Im 19. Jahrhundert allerdings verfiel diese Begeisterung. Die Porzellan-Sammlung der Landgrafen von Kassel, die nach der von August dem Starken als eine der bedeutendsten gilt, geriet in Vergessenheit, wurde magaziniert und auseinandergerissen. Heute sind die erhaltenen Bestände auf zahlreiche Museen und Schlösser verteilt.

Rund 100 Jahre nachdem die preußische Regierung eine Katalogisierung der erhaltenen Bestände angeregt hatte, ist nun endlich die Bestandsaufnahme erfolgt: Die Staatlichen Kunstsammlungen haben einen repräsentativen Katalog (588 S., 58 DM in der Ausstellung) vorgelegt, der auch die Geschichte der Porzellansammlungen in Deutschland aufarbeitet. Zugleich wurde der größte Teil der Objekte, die einst in der Porzellangalerie zu sehen waren, in einer Schau im Museum Fridericianum in Kassel zusammengeführt.

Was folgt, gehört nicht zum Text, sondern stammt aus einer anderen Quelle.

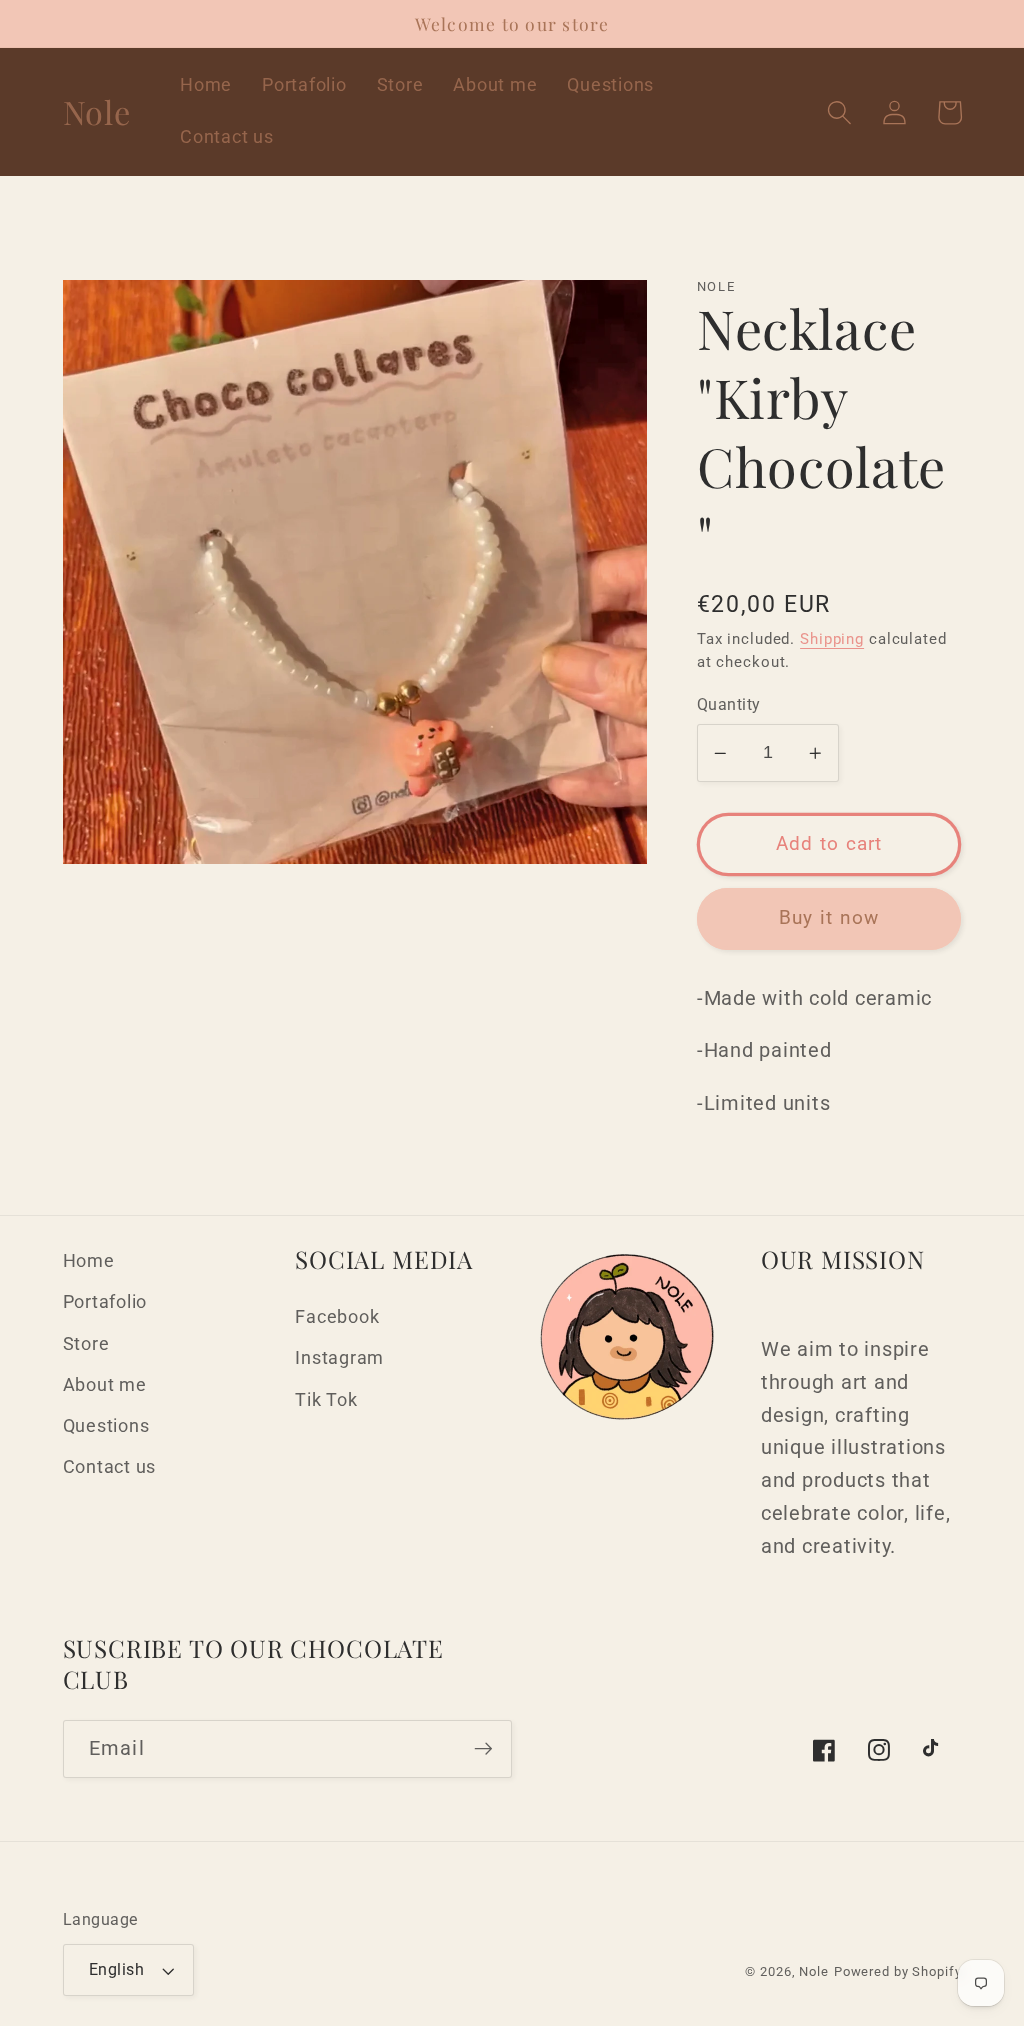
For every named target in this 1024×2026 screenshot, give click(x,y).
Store (86, 1344)
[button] (839, 112)
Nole (814, 1971)
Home (89, 1261)
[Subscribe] (483, 1749)
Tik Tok (326, 1400)
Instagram (339, 1358)
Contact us (110, 1467)
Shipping (832, 639)
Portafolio (105, 1302)
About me (105, 1385)
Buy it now (829, 918)
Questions (106, 1426)
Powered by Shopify (898, 1971)
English (117, 1969)
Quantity (729, 704)
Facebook (337, 1317)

Natürlich läßt sich in einem Haus, das auf moderne Ausstellungsbedürfnisse ausgelegt wurde, nicht die Atmosphäre einer barocken Porzellangalerie schaffen. Die Organisatoren versuchten allerdings, diesem Urbild nahezukommen, indem sie nur einen Teil der Schätze in Vitrinen verbannten. Die meisten großen Gefäße wurden auf Podesten frei aufgestellt. Außerdem wurde immer wieder eine Annäherung an die Porzellankabinette angestrebt: Vor allem Teller und Schalen wurden an schräg an die Wände gelehnten grauen Brettern übereinander befestigt. Das barocke Bild ist nicht rückholbar, aber der Geist wird wieder beschworen.

Die Ausstellung bemüht sich ferner, in Inszenierungs-Andeutungen die Herstellung des Porzellans und den Transport des ostasiatischen Gutes nach Europa zu verbildlichen. Die Objekte selbst sind klar gruppiert, damit räumliche, zeitliche und stilistische Zusammenhänge deutlich werden. Die ganze Pracht chinesischer und japanischer Kunst wird hier offenbar; wobei wir heute mehr über das uns vertraute Material und die bekannten Formen hinwegsehen und uns auf die hinreißende Porzellanmalerei konzentrieren. Ob nun die Gefäße mit Kobaltblau auf Weiß leuchten oder ob Rot und Gold oder Rosa dominieren – immer wieder kann man sich:
in der Vielfalt der dekorativen und erzählenden Bilder verlieren. Die hier gezeigten europäischen Nachahmungen bleiben in ihrer Bildkraft deutlich dahinter zurück.

Die Ausstellung ist für die Region ein kulturgeschichtliches Ereignis. Es wird in seinem Rang dadurch erhöht, daß parallel zur Porzellan-Schau im Museum Fridericianum Japanische Holzschnitte aus dem 17. bis 19. Jahrhundert (Katalog 240 S., 30 DM) aus der Sammlung Winzinger gezeigt werden. Die beiden Ausstellungen verbindet nicht bloß der gleiche kulturelle Pulsschlag. Die Holzschnitte, obwohl in völlig anderen Zusammenhängen gestaltet, erscheinen wie Ausschnittvergrößerungen der kleinteiligen Malerei. Die menschlichen Figuren treten ausdrucksstark hervor.
Jedes einzelne Bild fasziniert. Die Feinheit der Zeichnung und die höchste Kraft des Ausdrucks bei der Komposition der Figuren verbinden sich zu spannungsreichen Bildern. Eine großartige Schau.